* _What is being asked_: Your task is to retype, exactly and without pictures, the line holding "The height and" and each line that follows it to the end of the entries.

[Saved entries]

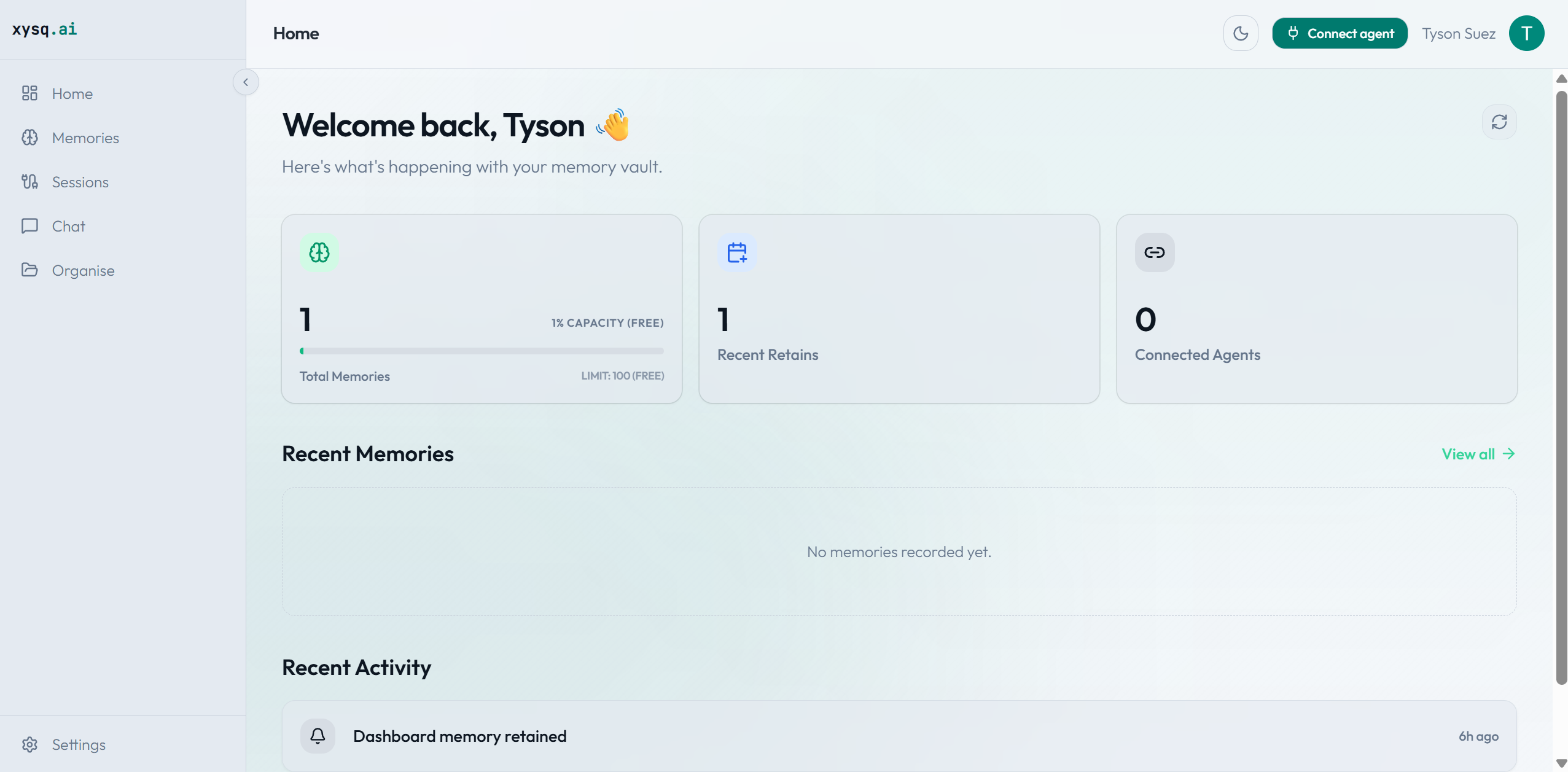Toggle dark mode with the moon icon

click(x=1240, y=33)
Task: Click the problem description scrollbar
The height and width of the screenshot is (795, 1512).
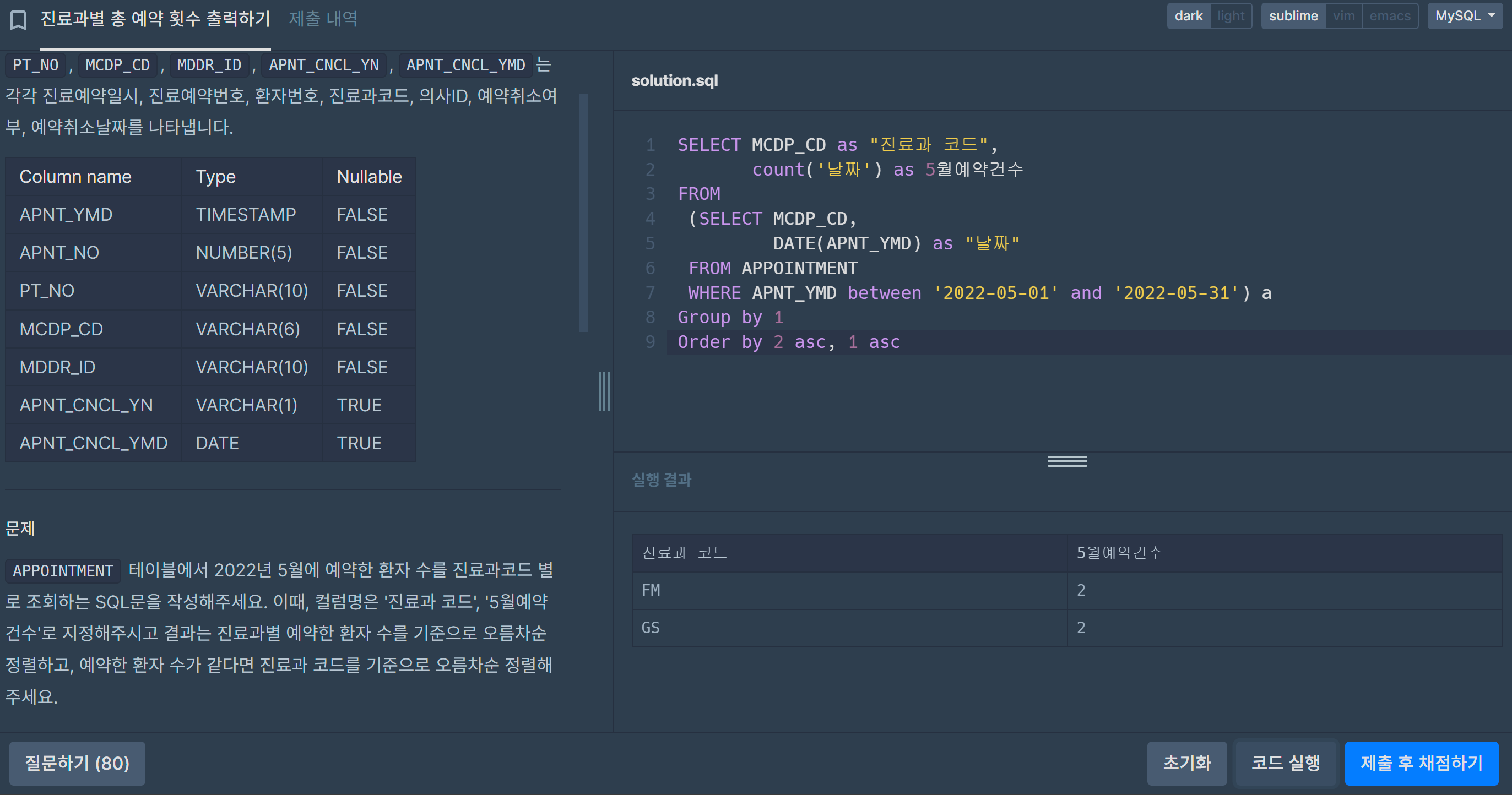Action: click(x=583, y=213)
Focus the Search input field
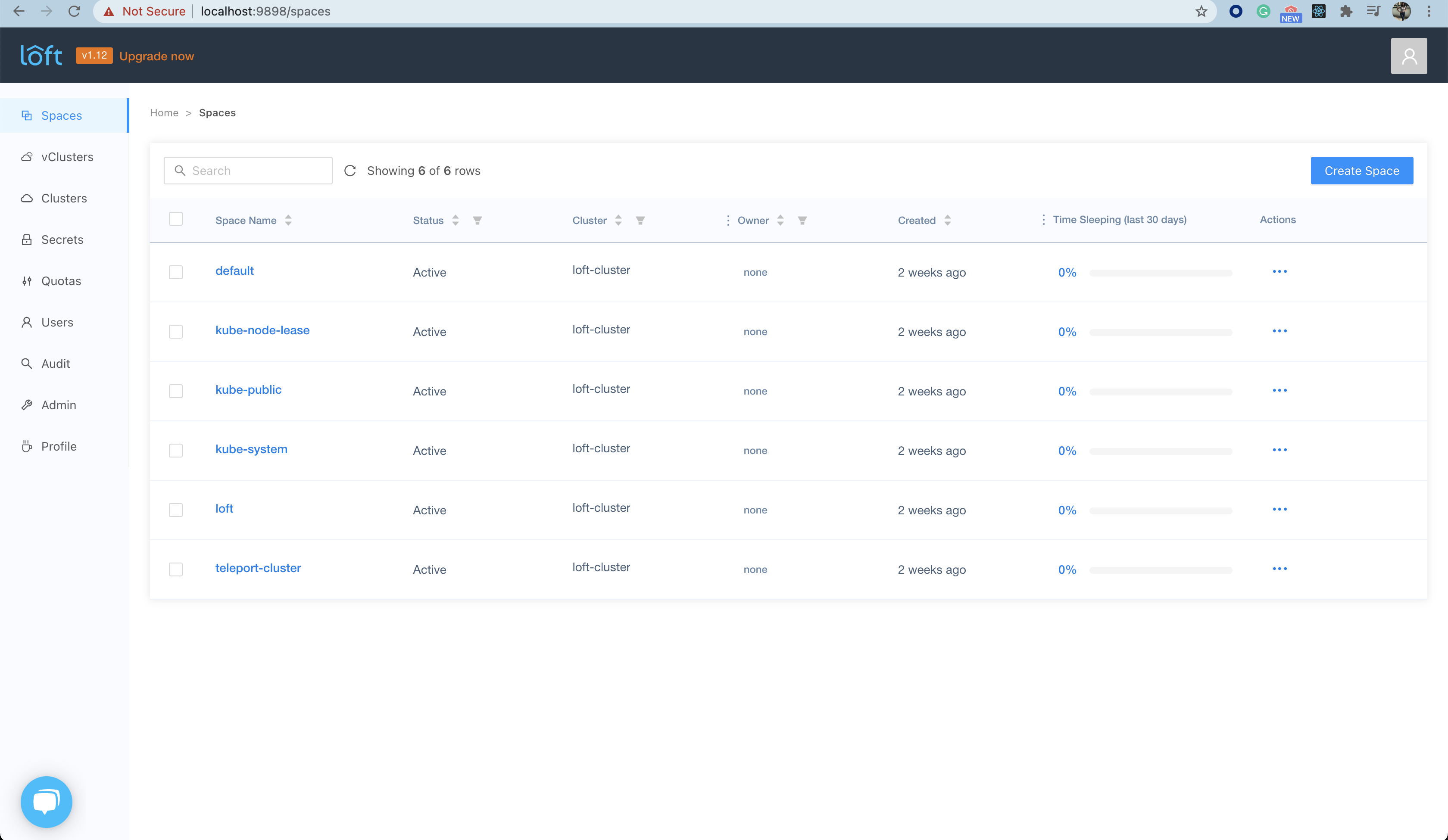Screen dimensions: 1448x840 [256, 171]
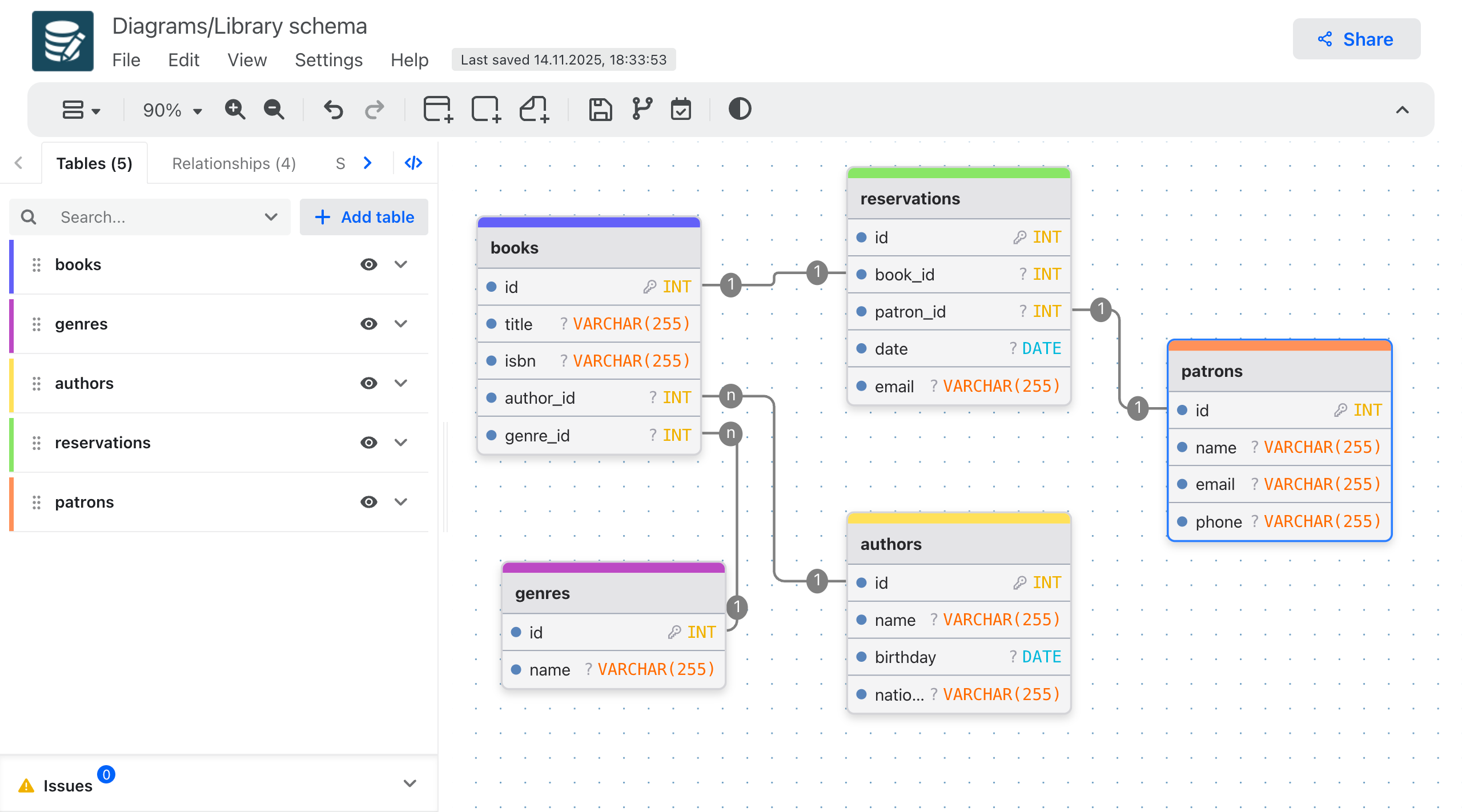Open the 90% zoom level dropdown

[x=172, y=110]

* _Task answer_:
The height and width of the screenshot is (795, 1512).
Action: click(x=583, y=213)
Focus the Search input field
Screen dimensions: 1448x840 [256, 171]
Open the 90% zoom level dropdown

[x=172, y=110]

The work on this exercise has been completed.